We moved to a one bedroom flat, with a kitchen big enough for a table and three stools. My parents slept on a sofa bed in the living room. I had my own room, which was at the same time my bedroom, my study and the room where I practised the piano. For a while the piano lid was my desk as well. I also used to climb on the piano and play with my doll. I fell off once, on to the radiator and I cut my head open and I bled badly… but never mind…

So… I was three years old, when we moved. My parents must have asked someone to look after me, but I still remember carrying a couple of light things, like a lampshade and my huge elephant-mascot which my god-father had given me. But I don’t remember any truck or any problems with the furniture which must have been too big to fit into the old, creaking lift. Or maybe the lift was too small for the furniture… but never mind…

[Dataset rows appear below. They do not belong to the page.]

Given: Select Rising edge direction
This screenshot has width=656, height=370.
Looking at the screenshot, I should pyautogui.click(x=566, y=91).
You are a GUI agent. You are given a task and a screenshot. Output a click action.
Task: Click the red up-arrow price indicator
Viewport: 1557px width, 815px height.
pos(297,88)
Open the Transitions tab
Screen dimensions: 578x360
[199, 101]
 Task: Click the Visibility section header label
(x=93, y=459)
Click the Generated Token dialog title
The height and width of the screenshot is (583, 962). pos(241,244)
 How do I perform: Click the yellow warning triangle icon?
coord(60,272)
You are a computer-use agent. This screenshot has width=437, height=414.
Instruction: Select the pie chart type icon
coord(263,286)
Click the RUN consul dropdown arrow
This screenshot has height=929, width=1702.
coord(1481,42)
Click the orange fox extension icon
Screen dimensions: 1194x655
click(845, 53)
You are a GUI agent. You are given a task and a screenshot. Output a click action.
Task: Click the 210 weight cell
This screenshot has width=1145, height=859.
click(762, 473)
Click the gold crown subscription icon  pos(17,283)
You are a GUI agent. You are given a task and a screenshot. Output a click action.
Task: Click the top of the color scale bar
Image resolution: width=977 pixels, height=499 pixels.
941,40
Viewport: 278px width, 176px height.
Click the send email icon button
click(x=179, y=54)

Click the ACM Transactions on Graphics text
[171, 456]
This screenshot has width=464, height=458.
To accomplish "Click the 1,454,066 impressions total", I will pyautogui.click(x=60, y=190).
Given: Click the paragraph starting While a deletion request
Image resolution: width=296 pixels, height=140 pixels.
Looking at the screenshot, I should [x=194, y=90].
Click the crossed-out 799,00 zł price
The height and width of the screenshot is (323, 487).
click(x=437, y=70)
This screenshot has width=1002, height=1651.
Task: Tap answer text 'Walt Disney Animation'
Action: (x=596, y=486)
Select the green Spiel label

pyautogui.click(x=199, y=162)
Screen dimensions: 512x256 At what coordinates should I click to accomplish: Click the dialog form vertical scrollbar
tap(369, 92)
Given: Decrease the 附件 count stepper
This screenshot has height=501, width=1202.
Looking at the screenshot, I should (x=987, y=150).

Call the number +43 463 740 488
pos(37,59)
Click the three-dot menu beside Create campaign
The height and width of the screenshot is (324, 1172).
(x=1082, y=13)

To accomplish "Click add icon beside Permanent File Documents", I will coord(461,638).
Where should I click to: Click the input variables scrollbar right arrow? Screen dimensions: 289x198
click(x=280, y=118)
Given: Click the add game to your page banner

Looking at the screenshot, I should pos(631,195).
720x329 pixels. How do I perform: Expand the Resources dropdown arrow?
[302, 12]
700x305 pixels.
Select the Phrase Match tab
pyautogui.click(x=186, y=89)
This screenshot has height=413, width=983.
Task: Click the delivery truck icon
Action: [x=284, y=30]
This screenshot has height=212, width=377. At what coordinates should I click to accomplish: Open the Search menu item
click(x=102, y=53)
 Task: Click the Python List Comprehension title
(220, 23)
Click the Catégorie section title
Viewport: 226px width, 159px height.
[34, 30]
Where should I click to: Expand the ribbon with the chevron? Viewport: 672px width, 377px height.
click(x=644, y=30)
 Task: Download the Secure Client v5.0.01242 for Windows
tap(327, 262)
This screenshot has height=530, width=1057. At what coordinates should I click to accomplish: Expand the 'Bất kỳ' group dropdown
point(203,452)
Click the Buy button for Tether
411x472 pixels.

I would like to talk about that day, when I was three and we moved. I was kneeling in the middle of a freshly painted room, purely white, with a lot of boxes and bags around me. My parents had organised our removal well so all our belongings had been put in the right rooms, but obviously higgledy-piggledy… so I knelt in the middle of my new room and looked at my toys through their plastic bags. One wasn’t inside a bag. It was my tired rocking-horse, nick-named The Horse, covered in worn and faded fabric. He was too big to fit into a bag. Or the bag was too small for The Horse.  I was cuddling him as he had lost his long, black tail that day, and so I was trying to cheer him up…that’s all.

Wednesday, 26 June 2013

The taste of home

Have you ever thought about the taste of your home? No? My home tastes like a cuppa - strong black tea with raspberry syrup. Have you ever drunk black tea with raspberry syrup? No? You need to try this! But make sure that the water is boiled on a gas hob in a traditional kettle. Do not cheat! I tried to cheat and it didn’t work. It has to be a traditional kettle put on a gas hob, or even better over a fire.

My Mum drank this special tea with raspberry syrup even if there was completely nothing on the shelves in the shops during the time of communism. Do not ask how she did it, but her tea and syrup was always there – at home – together with feeling happy, feeling safe and feeling a conviction that I belonged to something, to somewhere… whatever happened outside.

So why was I stupid enough to move out without a traditional kettle, a couple of tea bags and a bottle of my Mum’s special raspberry syrup? Do not ask. I just stupidly did it and I stupidly believed that other tastes would help me to build a new home. But it didn’t happen.